Originally published in:

https://doi.org/10.1148/rg.2021200154
Imaging Manifestations of Genitourinary Tuberculosis
Muhammad Naeem, Maria Zulfiqar, Mohammed Azfar Siddiqui, Anup S. Shetty, Adeel Haq, Cristian Va-
rela, Cary Siegel, Christine O. Menias
Erratum in:
https://doi.org/10.1148/rg.229007
On page 1129 of the print issue, right column, the first sentence of the last paragraph should read as follows: Focal
or diffuse caliectasis is usually a direct result of pelvic and infundibular strictures (7,8).
The image shown in Figure 10b is a follow-up retrograde pyelography image.

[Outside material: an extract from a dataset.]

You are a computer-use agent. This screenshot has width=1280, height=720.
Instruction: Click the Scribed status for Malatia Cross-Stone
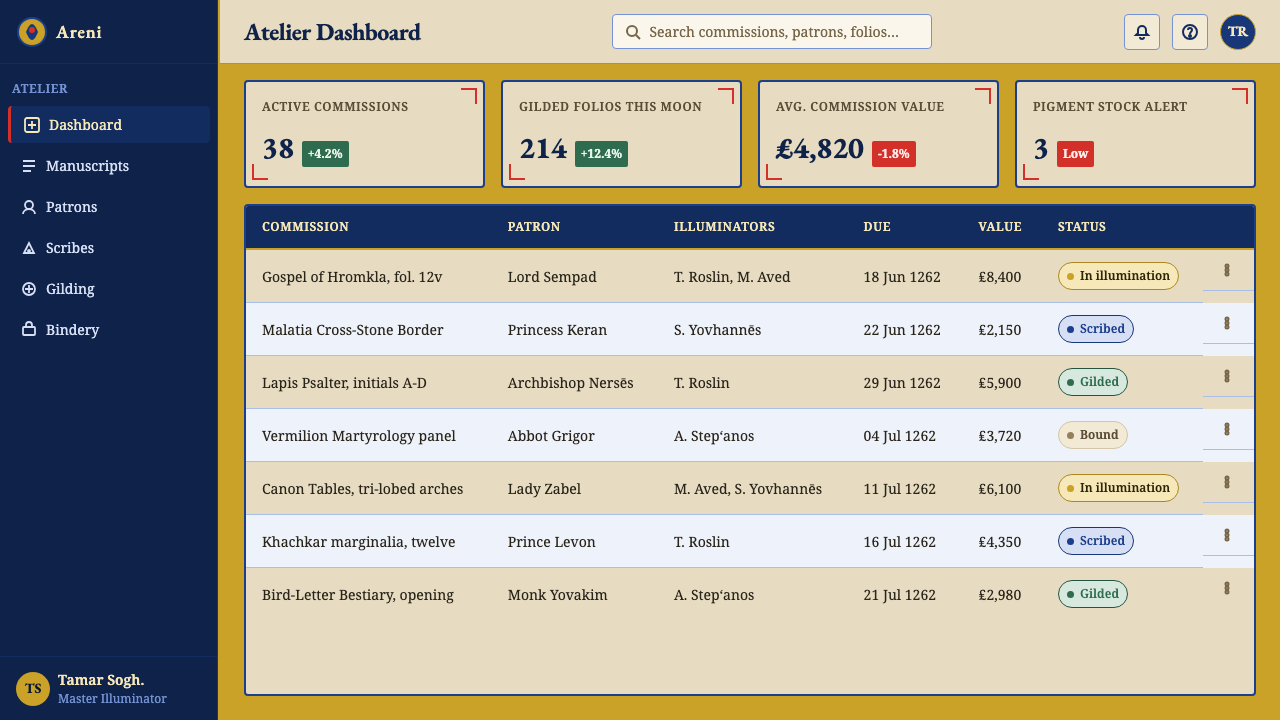(1096, 329)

The published Figure 2 was adapted from a previously published figure in reference 7 and has been replaced online
with the new Figure 2 and its legend shown below. This replacement does not change the meaning of the figure in
any way.

Figure 2.  Diagrammatic representation of various morphologic features that can help in diagnosing tuberculous disease of the
adrenal glands, kidneys, ureters, and urinary bladder. A = acute adrenalitis (adrenal gland enlargement), B = adrenal gland calcifica-
tions (diffuse and focal), C = urothelial thickening, D = “moth-eaten” calyx, E = papillary necrosis, F = calyceal blunting, G = papillitis
(deep calyceal cup), H = infundibular stenosis, I = pyelonephritis, J = cortical abscess rupturing into the perinephric space and into
the collecting system, K = lobar calcification/putty kidney, L = miliary tuberculosis, M = cortical scarring, N = hiked-up pelvis (Kerr
kink), O = stricturing and beading of ureters, P = granulation and intravesical septa causing ureterovesical obstruction, Q = thimble
bladder, R = urethral stricture. (Created with BioRender.com.)